SET PROBLEM 1 - From the email about Android being open source, return the stretch from "For the record, I" through "the emulator too.", copied word for word.

PAGE TEXT -
*****

On Sat, Apr 11, 2009 at 9:34 AM, Al Sutton <a...@funkyandroid.com> wrote:

>
> Now before I start on the iPhone comparison I'm going to pre-empt the
> normal
> "But Android is open source....." response by saying lets be honest and
> admit it as it stands Android is not an open source project because the
> public "open source" repository is pretty worthless in its' current state.
>

As far as I know, "open-source" is not a value statement, but a set of
conditions that rule
how sources can be distributed and used. What is available from the git
repositories is as
open-source as it can be.

You seem to believe that the fact that you can't produce exact G1 device
images from them
makes them worthless, but many people are already using them to port the
platform to various
other devices. Also, the Android team is trying to make these sources more
useful to ADP1
owners, and closer to the internal tree used to prepare certain shipped
device binaries.

This is something that has been already discussed heavily in these forums
and is quite
well documented. There are some valid criticisms about this project's
roadmap and management
but I don't think this is one of them.


>
> The last time I tried to build the master branch it failed missing some
> Google internal API classes.


It is expected in any open-source project that sometimes the build of the
most recent sources
will not work correctly, or will not generate properly working code. This is
generally fixed by
providing patches, notifying of the problem, and/or waiting a bit for the
fixes to be submitted.

For the record, I did a full fresh download and build of the master branch
two days ago and
it built without any problem the "generic-eng" build product which is the
only one you should
care about at the moment. Oh, and networking is working in the emulator too.


> The SDKs I've produce from the cupcake branch
> seem to be considered by Google employees as pretty useless with comments
> like "This is why we want to be clear it is "unofficial," because it is not
> actually a working SDK" being thrown around


First, it has been said several times in these forums that the cupcake
branch is only there to
reflect all the non-proprietary bits used by the internal Android source
tree, and that you should
not rely on it to build anything that works (be it system images or an SDK).

*****

SET PROBLEM 2 - Please retype all the rows below verbatim, leaving the pictures out of your answer.

*****

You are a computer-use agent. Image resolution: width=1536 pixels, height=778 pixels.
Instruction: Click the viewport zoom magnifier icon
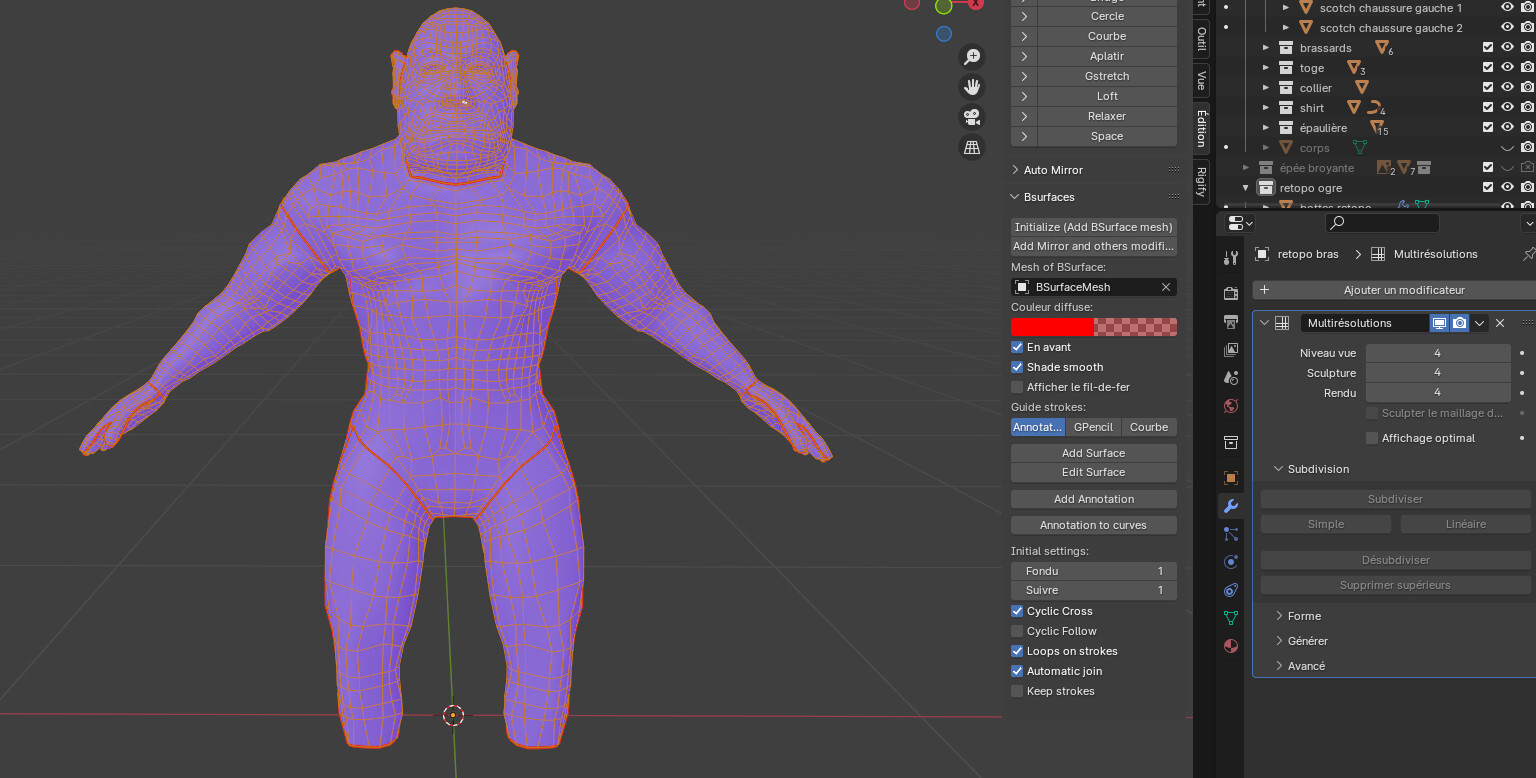pos(971,56)
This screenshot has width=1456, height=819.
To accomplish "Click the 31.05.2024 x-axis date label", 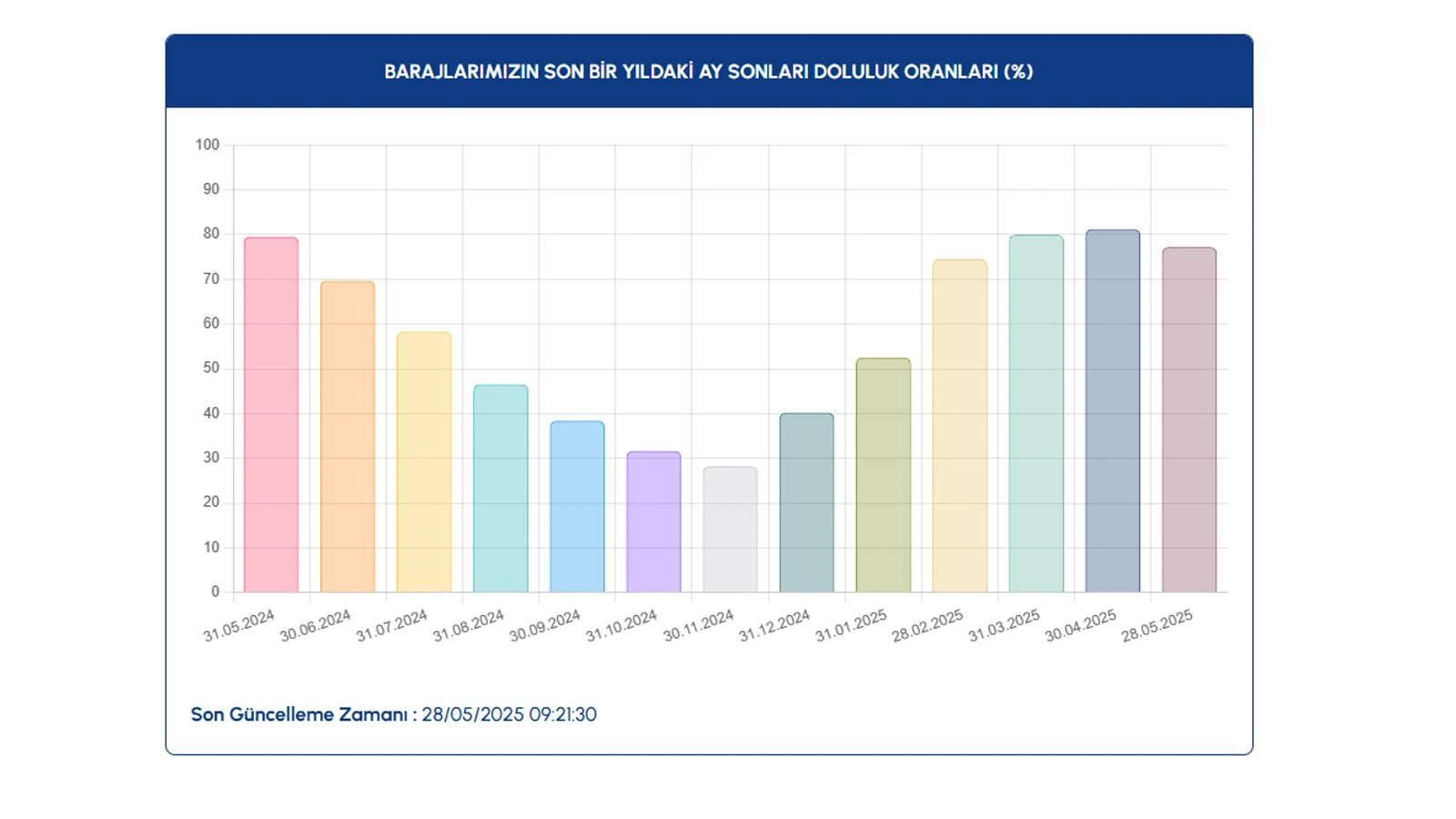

*****

WORKED SOLUTION 1 -
For the record, I did a full fresh download and build of the master branch
two days ago and
it built without any problem the "generic-eng" build product which is the
only one you should
care about at the moment. Oh, and networking is working in the emulator too.

WORKED SOLUTION 2 -
You are a computer-use agent. Image resolution: width=1536 pixels, height=778 pixels.
Instruction: Click the viewport zoom magnifier icon
pos(971,56)
This screenshot has width=1456, height=819.
To accomplish "Click the 31.05.2024 x-axis date label", 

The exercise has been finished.